PAGE EXCERPT:
Start

Black v. Cothren, 316 F. Supp. 468 (D. Neb. 1970)
August 6, 1970
Robert COTHREN, as Superintendent of School District 4R, Hamilton County, Nebraska, John Hadley as President of the Board of Education of School District 4R, Hamilton County, Nebraska, Glenn Drew as Principal of Aurora Junior High School, Hamilton County, Nebraska, Board of Education of School District 4R, Hamilton County, Nebraska, School District 4R, Hamilton County, Nebraska, and Aurora Junior High School, Aurora, Hamilton County, Nebraska, Defendants.
United States District Court, D. Nebraska.
Earl H. Scudder, Jr., Lincoln, Neb., for plaintiff.
E. H. Powell, Aurora, Neb., for defendants.
URBOM, District Judge.
Christopher Black, a 13-year-old seventh-grade student, was denied continued attendance at Aurora Junior High School because he failed to have his hair cut in accordance with a grooming code of the school. He seeks injunctive relief from *469 enforcement of the code and damages under the Civil Rights Act, 42 U.S.C. § 1983.
Jurisdiction for civil rights actions is conferred on the United States District Courts by 28 U.S.C. § 1343.
The following facts are found from the pleadings and the evidence:
For the past three years Christopher Black has attended the public schools in Aurora, Nebraska, having moved there from Evansville, Indiana. He is remarkably bright, tests indicating him to be in the upper .5 of one per cent of students in the nation, but his performance in school has been poor. Some disciplinary problems have arisen with him, having to do with profanity, disobeying a direction to put in his shirttail, and bringing marijuana to class. Over the three years of his attendance the principal has talked with him several times and Christopher has been warned about his grades, but to these conferences there has been basically no reaction from Christopher. School authorities talked with him about the length of his hair and on some occasions he tried to cut it himself. On March 24 and March 26, 1970, Christopher was asked to get his hair cut by a barber and on March 30 Christopher cut his own hair to some extent. Upon reporting to school the following day, March 31, 1970, he was told by the principal that he must get a haircut by a barber and was denied admission to school. The decision of the principal was made upon the basis of Christopher's hair being excessively long. Photographs taken on March 31, 1970, show the hair style. The hair was long, but did not cover the eyes, ears, or shirt collar and lay fairly flat on the head. At the forehead the hair was cut off almost square. The hair obviously was cut by an unskilled hand. On April 1 the principal wrote to Christopher's parents a letter setting out portions of the grooming code of the school and stating that on March 24 and March 26 Christopher was asked to have his hair cut by a barber, that in the past Christopher had attempted to cut his own hair, and that upon failure of Christopher to have his hair cut by March 31, he was denied permission to attend classes. The grooming code, adopted by the school board for the senior high school, has been applied also by the principal to junior high students. In practice it has meant that the principal alone determines whether a particular student's hair constitutes *470 good grooming and whether it is excessively long. Christopher Black wore his hair as he did because he liked it that way.

End

ROWS:
Start

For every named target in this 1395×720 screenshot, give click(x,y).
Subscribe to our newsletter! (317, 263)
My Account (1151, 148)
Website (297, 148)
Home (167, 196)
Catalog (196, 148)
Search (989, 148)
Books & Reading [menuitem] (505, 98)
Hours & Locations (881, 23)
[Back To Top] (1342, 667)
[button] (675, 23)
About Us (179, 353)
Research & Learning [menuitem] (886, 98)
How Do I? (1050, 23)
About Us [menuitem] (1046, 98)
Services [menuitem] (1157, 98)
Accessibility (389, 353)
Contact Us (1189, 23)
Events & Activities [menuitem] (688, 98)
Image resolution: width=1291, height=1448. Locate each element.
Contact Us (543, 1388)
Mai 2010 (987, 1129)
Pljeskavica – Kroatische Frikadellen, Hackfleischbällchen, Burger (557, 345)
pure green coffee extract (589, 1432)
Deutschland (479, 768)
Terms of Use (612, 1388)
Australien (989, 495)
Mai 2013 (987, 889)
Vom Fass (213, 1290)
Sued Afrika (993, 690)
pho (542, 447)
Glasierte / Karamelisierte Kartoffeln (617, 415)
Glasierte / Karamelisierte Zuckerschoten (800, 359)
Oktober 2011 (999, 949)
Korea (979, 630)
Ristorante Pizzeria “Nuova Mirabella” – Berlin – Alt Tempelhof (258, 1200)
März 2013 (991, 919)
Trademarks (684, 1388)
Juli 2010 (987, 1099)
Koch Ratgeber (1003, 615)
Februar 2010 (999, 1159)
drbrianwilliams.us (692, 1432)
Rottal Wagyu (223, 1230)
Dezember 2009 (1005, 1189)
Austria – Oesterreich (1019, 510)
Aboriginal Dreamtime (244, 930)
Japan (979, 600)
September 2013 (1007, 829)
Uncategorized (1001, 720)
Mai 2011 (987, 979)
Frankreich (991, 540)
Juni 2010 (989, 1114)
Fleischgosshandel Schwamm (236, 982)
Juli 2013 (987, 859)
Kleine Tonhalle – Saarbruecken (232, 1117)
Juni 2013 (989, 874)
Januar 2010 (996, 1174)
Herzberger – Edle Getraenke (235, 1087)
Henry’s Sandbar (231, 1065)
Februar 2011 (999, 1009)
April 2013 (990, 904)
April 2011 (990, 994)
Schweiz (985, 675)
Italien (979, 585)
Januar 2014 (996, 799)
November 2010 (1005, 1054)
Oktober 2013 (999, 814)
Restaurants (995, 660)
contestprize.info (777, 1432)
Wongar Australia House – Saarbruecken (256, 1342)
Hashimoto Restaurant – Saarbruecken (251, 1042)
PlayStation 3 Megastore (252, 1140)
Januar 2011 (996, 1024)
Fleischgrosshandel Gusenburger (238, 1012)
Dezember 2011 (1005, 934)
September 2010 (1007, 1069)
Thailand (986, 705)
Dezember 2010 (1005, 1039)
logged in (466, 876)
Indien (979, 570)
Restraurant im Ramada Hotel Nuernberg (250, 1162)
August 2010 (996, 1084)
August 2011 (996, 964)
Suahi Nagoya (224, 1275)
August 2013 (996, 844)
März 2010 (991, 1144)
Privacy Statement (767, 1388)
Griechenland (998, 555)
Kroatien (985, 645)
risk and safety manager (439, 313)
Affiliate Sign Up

End

EXERCISE DIRECTIONS:
Can you extend the Black v. Cothren court opinion, picking up right after its last sentence? None of the lines above matter here.

OUTPUT OF THE TASK:
Suit was filed in this court on April 9, 1970, and a restraining order was issued by Judge Van Pelt that day and has been continued in effect by subsequent court orders. Trial was had on May 11 and written briefs thereafter were submitted by the parties.
The defendants have sought in their brief to characterize this action as "frivolous" and have suggested that the court refrain from hearing such a "petty" matter. But this court cannot so consider it in view of the fact that the parties and others indirectly affected have treated the episode as being of considerable importance. Christopher Black was denied access to the public schools because of his hair style, based upon a grooming code enacted by the school board. The school authorities, being keenly aware of the importance of education, have thought, then, that hair style is of significance. There was testimony at the trial that a full page of support of the school board's action appeared in the Aurora newspaper and evidently petitions were distributed in the town for signing by townspeople, although the nature of those petitions does not appear from the evidence. A poll of students was taken by students of views of the grooming code. The trial was well attended by persons who did not testify. Under those circumstances, it is obvious that if the court were to treat the matter as being frivolous or petty, it would stand alone.
Perhaps a few words at the outset should be said as to what this case is not. It is not a case by which the court is to decide whether children should or should not be disciplined by school personnel, parents, or both. It is not a case wherein the court is to announce the proper view to be held by parents and students about obeying of school authorities. It is not a case calling for an expression of the court's views on the styles of haircuts which are or should be more valued by a child, his parents, or a society.
The sole issue is whether the State of Nebraska through the board of education of a public school may deny a student continued attendance at a public school on the basis of a grooming code which forbids excessively long hair as determined by the principal of the school. The issue is no more and no less than that.
The Constitution of the United States is a delineation of the powers of government. Probably the most frequently litigated, most sensitive, and most important subject of constitutional law is the demarcation of areas of a citizen's thought, attitudes, and behavior which are not to be impinged upon by government.
The interest of the state is in maintaining an orderly system of excellent education. The interest of the students, though manifested in wide variations, is to develop their personalities without undue interference. Both interests are legitimate and deserve protection. When these interests collide, it is the duty of the courts upon request to resolve the conflict.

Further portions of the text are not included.